In the lung, exposure to CH may result in pulmonary hypertension. Development of this condition is due to increased muscularity and contraction of the pulmonary arteries. These processes are associated with an increase in both pHi and [Ca2+]i. We previously demonstrated that the alkaline shift in pHi in PASMCs isolated from chronically hypoxic rats was partially dependent on the increase in [Ca2+]i. In this study, we examined the role of Na+/Ca2+ exchange (NCX) and Na+/H+ exchange (NHE) in mediating the elevated basal [Ca2+]i and Ca2+-dependent changes in pHi in PASMCs isolated from rats exposed to CH (3weeks, 10% O2).
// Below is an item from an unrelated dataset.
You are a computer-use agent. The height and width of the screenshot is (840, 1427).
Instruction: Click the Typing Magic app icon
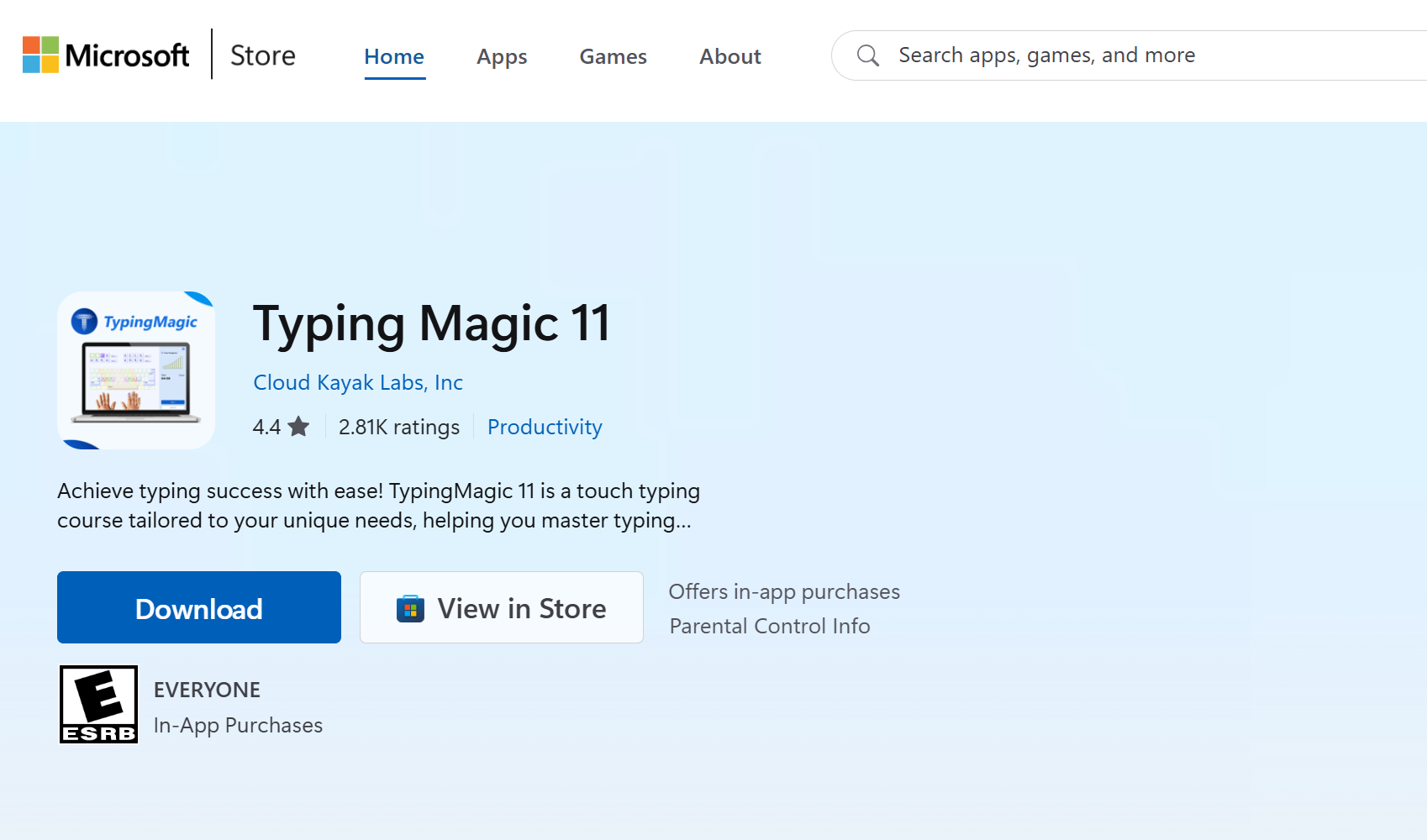135,370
Ratiometric fluorescent microscopy was used to measure PASMC pHi and [Ca2+]i with the pH-sensitive dye, BCECF-AM, and the Ca2+-sensitive dye, Fura-2-AM. At baseline, both bepridil, a general Na+/Ca2+ exchange inhibitor, and KB-R7943, an inhibitor selective for reverse mode NCX (Ca2+ entry), caused a small but significant decrease in resting [Ca2+]i. In the presence of KB-R7943, the changes in pHi induced by increasing [Ca2+]i with KCl or decreasing [Ca2+]i with Ca2+-free extracellular solution or NiCl2 were markedly reduced. Exposure to ethyl isopropyl amiloride (EIPA), a NHE inhibitor, decreased resting pHi. In the presence of EIPA, no further changes in pHi were observed in response to changing [Ca2+]i. These results suggest that during CH, Na+ efflux through reverse mode NCX facilitated increased activation of NHE activity and an alkaline shift in pHi, while Ca2+ entry contributed to regulation of increased basal [Ca2+]i.